* What the exercise asks
An exact transcription of all the records is required, minus the images.

Dataset entries

____

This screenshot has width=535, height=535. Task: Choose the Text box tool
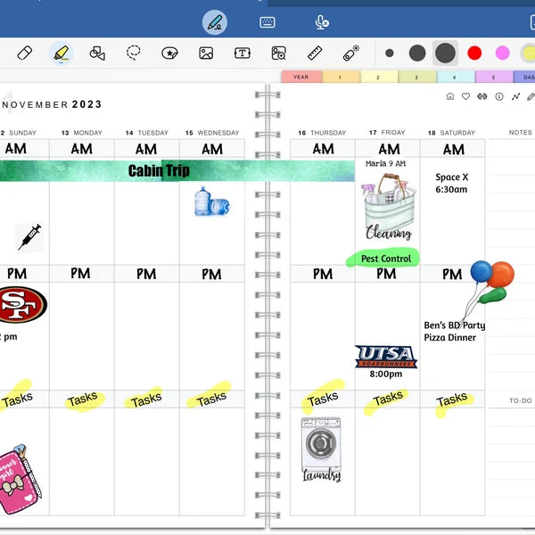coord(242,54)
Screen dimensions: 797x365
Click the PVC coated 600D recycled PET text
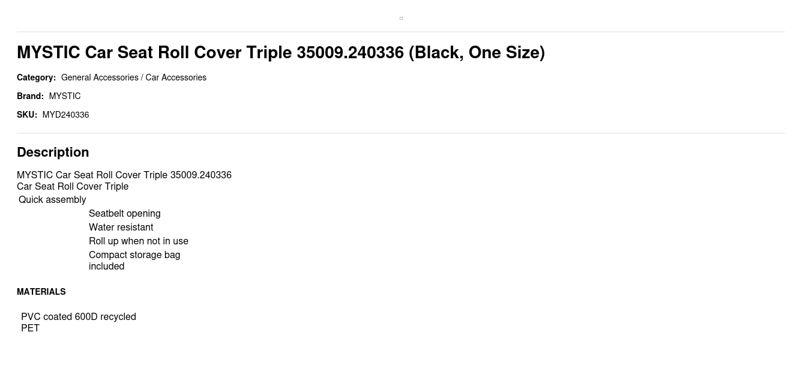coord(78,322)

____

* Written reply
This screenshot has width=535, height=535. Task: Choose the Text box tool
coord(242,54)
Screen dimensions: 797x365
Click the PVC coated 600D recycled PET text
coord(78,322)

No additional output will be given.